A state Constitution COULD have enumerated powers, but I don't know that this particular state actually does. (City and county are parts of the state) .
It's a TRADE mark, a brand used in commerce. It's perfectly legal for me to put the word "Google" on my post. Google Google Google. What I can't lawfully do is SELL (trade) a competing product under the name "Google". The cops weren't selling anything, so generally trade mark protection doesn't apply. Obviously Google's lawyers might find a way to argue otherwise.
But again, Google, Google, Google. I just wrote Google on my post. Nothing unlawful about writing the Google on something, since I'm not selling this post.
Now that they've been informed, they'd be doing it "knowingly". That's the legal term, knowingly.
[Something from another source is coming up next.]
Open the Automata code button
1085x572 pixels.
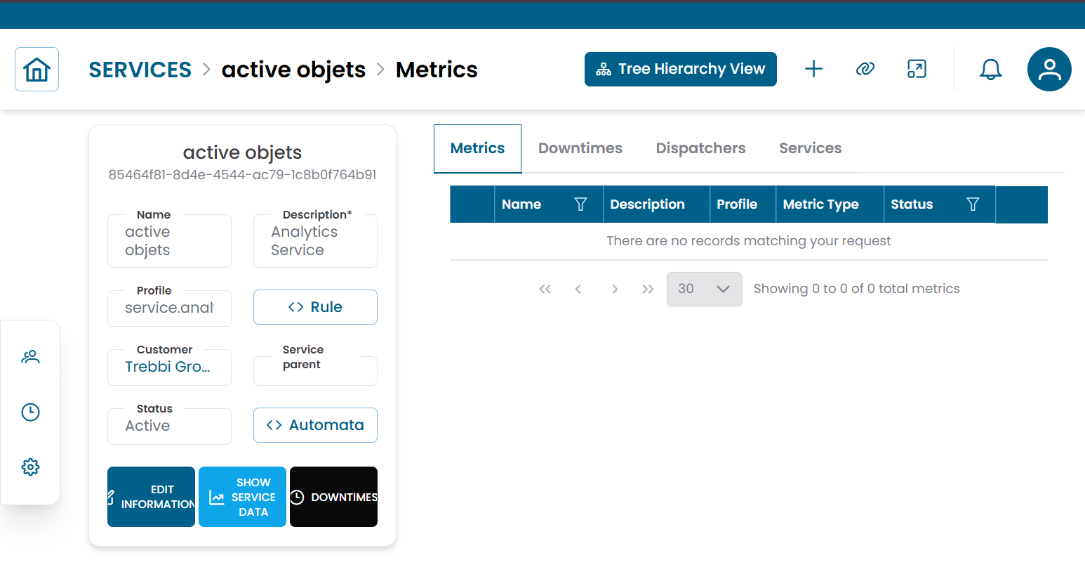315,425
"Intentionally" is another legal term with specific meaning. In tort, it's one level above "knowingly". Intentionally (in tort) means you're trying to cause that specific effect, it's not a side-effect. If I push you out of the way of an oncoming bus, I knowingly knocked you to the ground, but not intentionally. You hitting the ground wasn't intentional because it wasn't the desired purpose . My intent was to get you out of the way of the bus. Hitting the ground was a side-effect.
The distinction matters mostly with respect to people to whom we owe no duty of care, strangers. I may know that you won't like something I do, but I'm not required to care what you think. On the other hand, it's often illegal to -intentionally- harass you - to do things IN ORDER to piss you off.
In this case the ANPR system was a government agency vehicle, but since ANPR is a dull, easily available, commercial product, it doesn't necessarily follow that a vehicle with these devices fitted is owned or run by a government agency.
The wife got hit by £60 charge for spending 3 hours and 15 minutes in a private car park in a motor way last moth - the evidence was a pair of ANPR images of the vehicle entering and leaving the property, with time stamps.
Birds are not dinosaur descendants;birds are dinosaurs, for all useful meanings of "birds", "are" and "dinosaurs"
"once this was brought to our attention, it was ordered that the decals be removed immediately." - What? How does that happen? lol
Google should just post the license plates of all their vehicles. Then we could check at any time to make sure that their brand is not being used by others. After all, the cars I've seen have "Google" written all over them, so it is not like they would be sharing private information. And it would give us the ability to know whether to just wave or throw eggs.